■ Stored data entries ■
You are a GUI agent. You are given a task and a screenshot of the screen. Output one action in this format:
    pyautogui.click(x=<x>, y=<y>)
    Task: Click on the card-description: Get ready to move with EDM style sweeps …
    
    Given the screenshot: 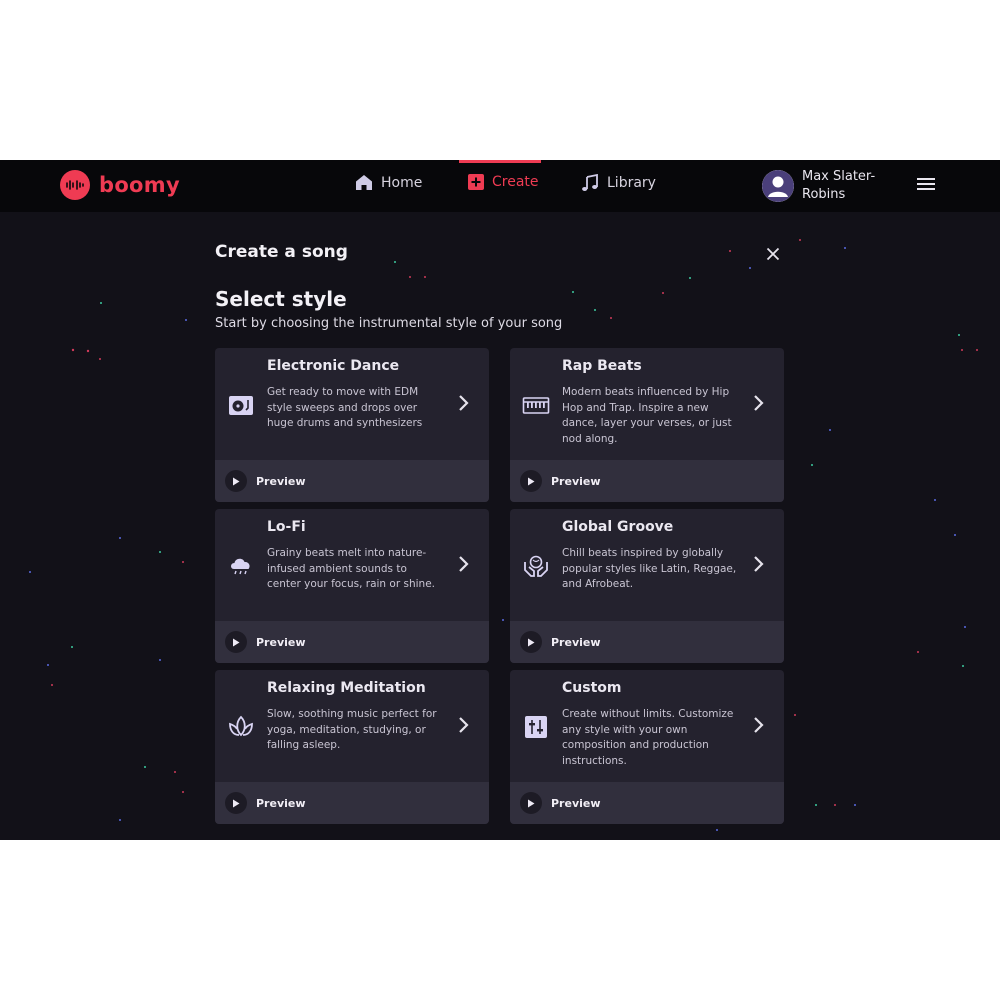 What is the action you would take?
    pyautogui.click(x=345, y=408)
    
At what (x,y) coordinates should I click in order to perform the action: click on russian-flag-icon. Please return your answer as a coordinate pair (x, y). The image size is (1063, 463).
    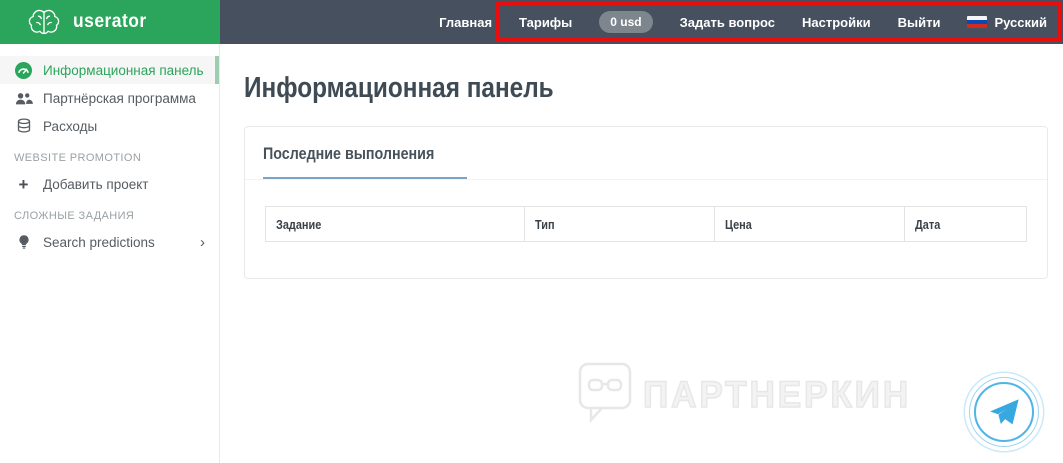
    Looking at the image, I should click on (978, 22).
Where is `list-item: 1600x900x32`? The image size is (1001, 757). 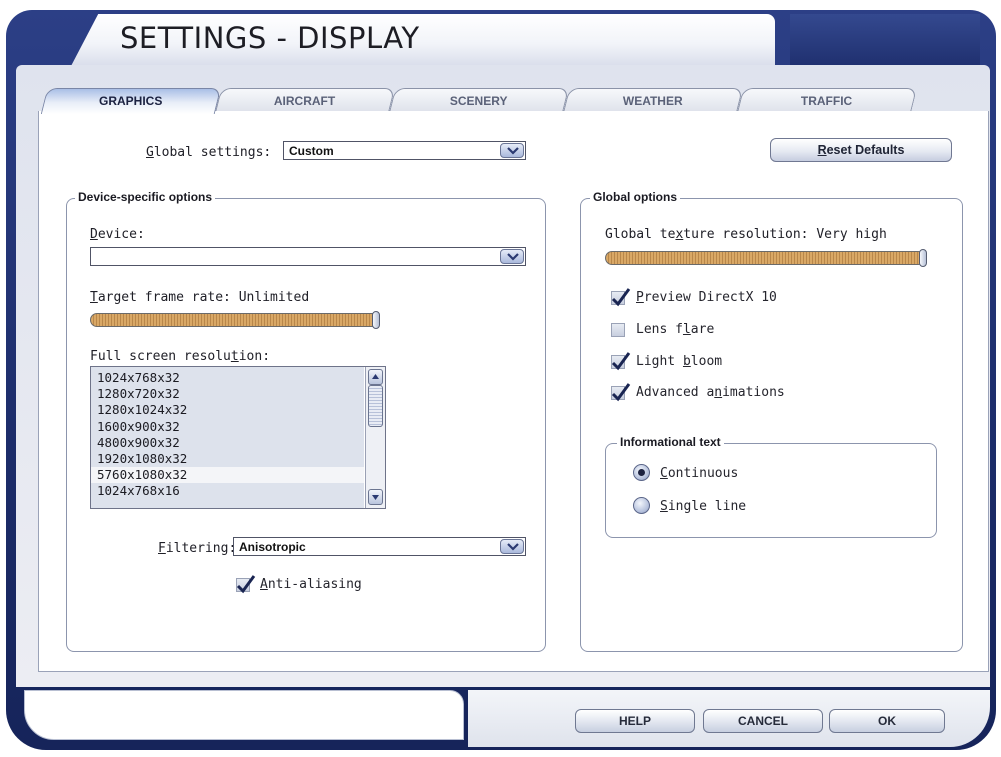 list-item: 1600x900x32 is located at coordinates (228, 427).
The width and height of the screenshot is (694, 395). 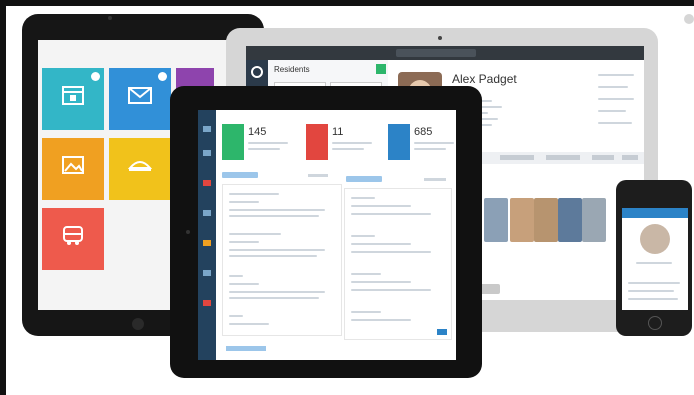 I want to click on calendar-icon, so click(x=73, y=96).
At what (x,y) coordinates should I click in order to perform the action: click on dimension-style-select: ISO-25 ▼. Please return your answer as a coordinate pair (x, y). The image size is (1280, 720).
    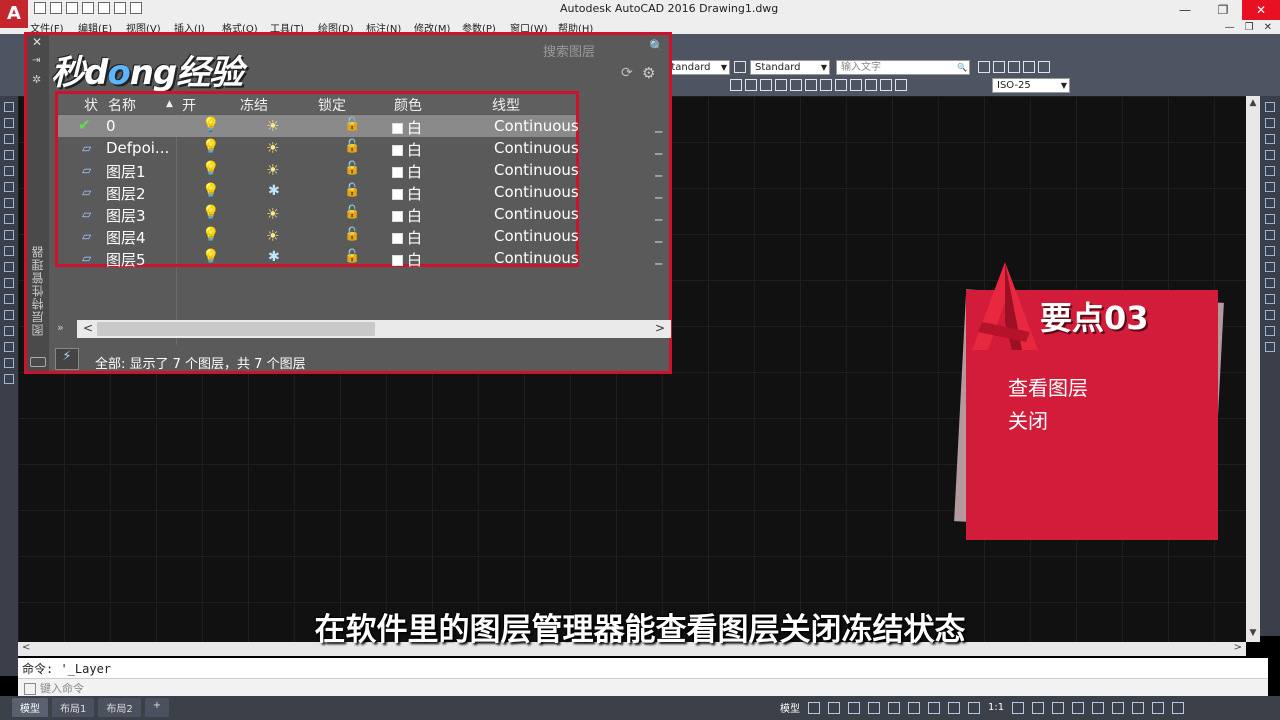
    Looking at the image, I should click on (1031, 86).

■ What is being asked ■
Copy the records verbatim, starting at the line containing "is (1063, 463)." and continuing through the line containing "Looking at the image, I should click on (978, 22).". Omit the pictures from your copy.

■ Solution to this exercise ■
At what (x,y) coordinates should I click in order to perform the action: click on russian-flag-icon. Please return your answer as a coordinate pair (x, y). The image size is (1063, 463).
    Looking at the image, I should click on (978, 22).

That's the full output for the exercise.